_INSTRUCTIONS FOR THE TASK_
Copy the data below line for line, without changing anything.
## begin ENTRIES SHOWN
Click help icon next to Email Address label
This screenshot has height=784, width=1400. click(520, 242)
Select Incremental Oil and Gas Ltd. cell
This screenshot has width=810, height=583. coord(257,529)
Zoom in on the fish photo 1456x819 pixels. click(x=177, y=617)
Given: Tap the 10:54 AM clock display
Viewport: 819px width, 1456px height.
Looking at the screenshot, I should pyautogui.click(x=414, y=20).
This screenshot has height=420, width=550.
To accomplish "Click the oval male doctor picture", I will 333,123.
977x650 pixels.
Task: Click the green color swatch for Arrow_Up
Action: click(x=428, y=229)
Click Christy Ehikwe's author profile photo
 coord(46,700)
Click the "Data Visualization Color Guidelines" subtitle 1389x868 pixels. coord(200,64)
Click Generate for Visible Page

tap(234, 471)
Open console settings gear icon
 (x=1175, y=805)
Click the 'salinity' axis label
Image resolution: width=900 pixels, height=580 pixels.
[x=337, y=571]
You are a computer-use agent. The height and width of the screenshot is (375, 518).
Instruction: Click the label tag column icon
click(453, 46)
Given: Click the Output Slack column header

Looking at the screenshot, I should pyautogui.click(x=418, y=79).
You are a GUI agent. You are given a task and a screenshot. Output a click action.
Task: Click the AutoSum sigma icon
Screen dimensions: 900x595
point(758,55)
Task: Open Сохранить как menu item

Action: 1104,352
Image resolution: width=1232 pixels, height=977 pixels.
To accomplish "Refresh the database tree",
## end ENTRIES SHOWN
_RESULT OF THIS TASK_
Click help icon next to Email Address label
This screenshot has height=784, width=1400. click(520, 242)
Select Incremental Oil and Gas Ltd. cell
This screenshot has width=810, height=583. coord(257,529)
Zoom in on the fish photo 1456x819 pixels. click(x=177, y=617)
Given: Tap the 10:54 AM clock display
Viewport: 819px width, 1456px height.
Looking at the screenshot, I should pyautogui.click(x=414, y=20).
This screenshot has height=420, width=550.
To accomplish "Click the oval male doctor picture", I will 333,123.
977x650 pixels.
Task: Click the green color swatch for Arrow_Up
Action: click(x=428, y=229)
Click Christy Ehikwe's author profile photo
 coord(46,700)
Click the "Data Visualization Color Guidelines" subtitle 1389x868 pixels. coord(200,64)
Click Generate for Visible Page

tap(234, 471)
Open console settings gear icon
 (x=1175, y=805)
Click the 'salinity' axis label
Image resolution: width=900 pixels, height=580 pixels.
[x=337, y=571]
You are a computer-use agent. The height and width of the screenshot is (375, 518).
Instruction: Click the label tag column icon
click(453, 46)
Given: Click the Output Slack column header

Looking at the screenshot, I should pyautogui.click(x=418, y=79).
You are a GUI agent. You are given a task and a screenshot. Output a click action.
Task: Click the AutoSum sigma icon
Screen dimensions: 900x595
point(758,55)
Task: Open Сохранить как menu item

Action: 1104,352
Image resolution: width=1232 pixels, height=977 pixels.
To accomplish "Refresh the database tree",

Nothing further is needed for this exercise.